Clonazepam é eliminado por biotransformação, com a eliminação subsequente de metabólitos na urina e bile. A biotransformação ocorre, principalmente, pela redução do grupo 7-nitro para o derivado 4-amino. O principal metabólito é o 7-amino-clonazepam, que tem apresentado apenas discreta atividade anticonvulsivante. Foram também identificados quatro outros metabólitos que estão presentes em proporção muito pequena:

o produto pode ser acetilado para formar 7-acetamido-clonazepam ou glucuronizado. O 7- acetamido-clonazepam e o 7-amino-clonazepam podem ser adicionalmente oxidados e conjugados.
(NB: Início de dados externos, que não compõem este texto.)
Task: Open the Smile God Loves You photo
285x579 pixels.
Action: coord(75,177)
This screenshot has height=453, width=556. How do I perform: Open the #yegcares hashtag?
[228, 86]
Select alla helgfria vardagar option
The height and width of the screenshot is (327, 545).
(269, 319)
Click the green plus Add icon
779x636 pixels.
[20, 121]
Os citocromos P-450 da família 3A desempenham importante papel no metabolismo de clonazepam, particularmente na nitroredução de clonazepam em metabólitos farmacologicamente inativos.
Os metabólitos estão presentes na urina sob a forma livre e como componentes conjugados (glucuronídeo e sulfato).

Eliminação

A meia-vida de eliminação é de 30 a 40 horas. A depuração é 55 mL/min.


Cinquenta por cento a 70% da dose oral de clonazepam é excretada na urina e 10% a 30% nas fezes, quase exclusivamente sob a forma livre ou de metabólitos conjugados. Menos de 2% de clonazepam inalterado aparece na urina.

Os dados disponíveis indicam que a farmacocinética de clonazepam é dose independente. Em voluntários participantes de estudos com dose múltipla, as concentrações plasmáticas de clonazepam são proporcionais à dose. A farmacocinética de clonazepam após a administração repetida é previsível por estudos de dose única. Isso não representa evidência de que clonazepam induz seu próprio metabolismo ou o metabolismo de outros medicamentos em humanos.

As cinéticas de eliminação em crianças são similares àquelas observadas em adultos.

Farmacocinética em situações clínicas especiais

Não foram realizados estudos controlados para examinar a influência do sexo e idade sobre a farmacocinética de clonazepam. Não foi estudado o efeito das doenças renais e hepáticas sobre a farmacocinética de clonazepam. Entretanto, com base nos critérios farmacocinéticos, não há necessidade de ajustes de dose em pacientes com insuficiência renal.


A meia-vida de eliminação e os valores de depuração em recém-nascidos estão na mesma ordem de magnitude daqueles relatados em adultos.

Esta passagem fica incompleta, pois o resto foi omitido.